Capital allocation priorities, such as the portion of capital earmarked for dividend payments, are not expected to change until the transaction closes sometime next year. With more than 60 years of steadily increasing its dividend, the company is a dividend king, but it’s unclear whether the spin-off will be interested in remaining a member of the royal club.

In fact, management is already hinting that the two companies will appeal to different investor groups, which could mean the healthcare company will focus more on growth than earnings.

If that’s the case post-transaction, investors could benefit from faster growth for both companies as the streamlining should improve the original 3M’s performance after what could have been a challenging few quarters. It could also be an opportunity for shareholders to sell their stakes in the new company at a premium to reinvest in the original 3M, assuming there’s an option to do so, as there will be with the food safety spin-off.

It may not all be smooth

Current expectations for the new healthcare company are that it will have an earnings margin before interest, taxes, depreciation and amortization (EBITDA) of around 31%. That sounds pretty good, but investors should recognize that the new healthcare company could be a little riskier than their current 3M holding. Currently, 3M has $17.2 billion in debt and lease obligations, and the new healthcare company will shoulder a hefty portion of that burden when it separates.

Since the second-quarter update, 3M’s quarterly free cash flow (FCF) is down 41% year over year, and that could become an issue if the trend continues through the spin-off. Alternatively, the transaction could help dampen the downside if it costs too much to spur growth in the healthcare segment. 3M is also currently pausing its share buyback program, so this theme is key to future returns.

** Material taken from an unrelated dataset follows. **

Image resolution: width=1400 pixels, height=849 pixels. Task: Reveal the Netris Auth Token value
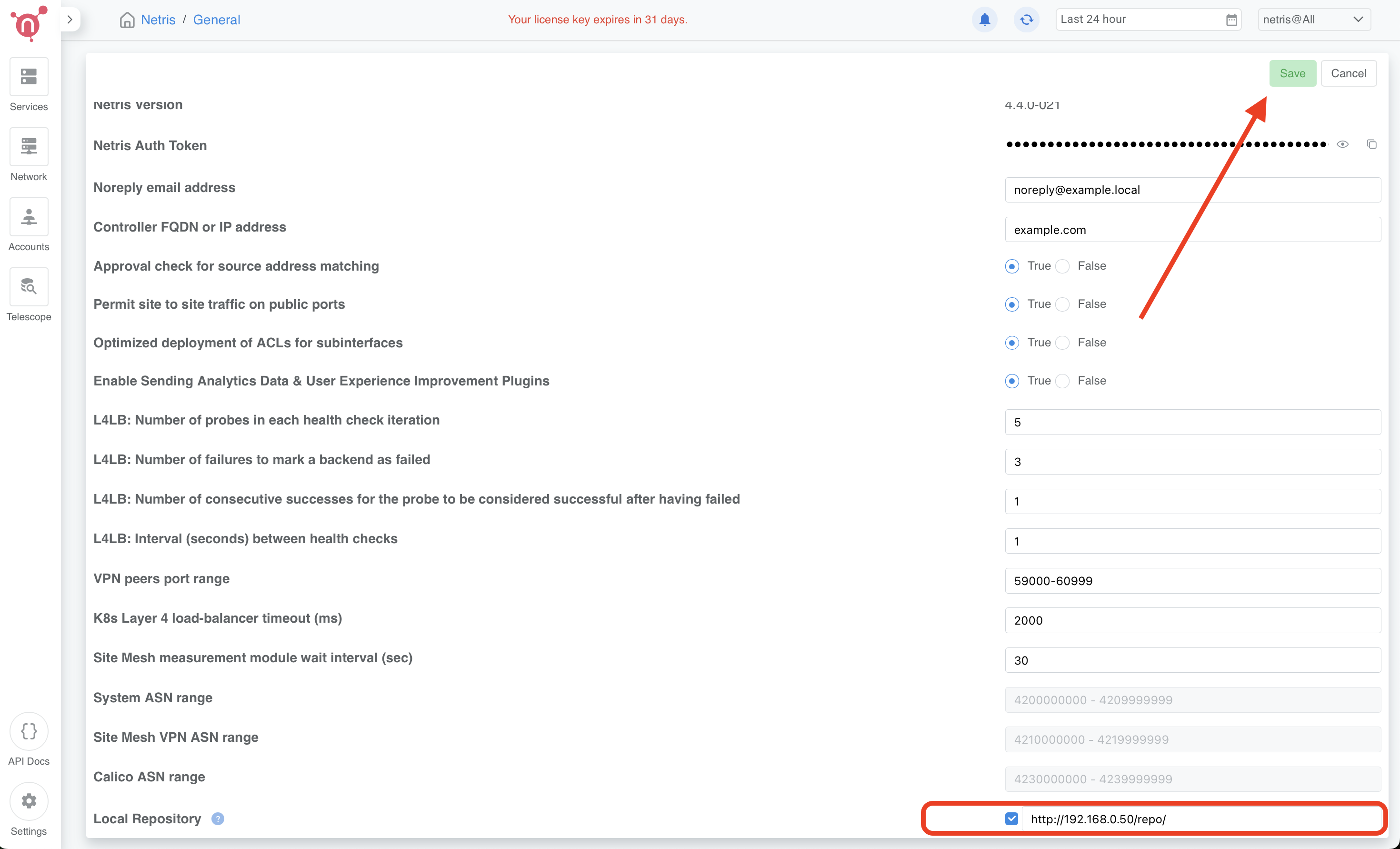[x=1343, y=144]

It’s likely that 3M will be able to trim and improve its performance enough to keep paying its dividend into 2023 and beyond. Nonetheless, this will be a big shift for a relatively stable company, and there might be some bumps along the way. Healthcare is the fastest-growing and most profitable segment, so there may be near-term margin squeeze, not to mention some growth slowdown, before new investment in the remaining segments begins to yield profits.

3M’s stock price could take a hit as the company adjusts — but this will be an opportunity for investors with a long time horizon to pick up a few shares. Just keep in mind that the new 3M might take a while to gain traction and achieve the same level of financial stability it’s known for, and it’s unlikely to outperform the market anytime soon.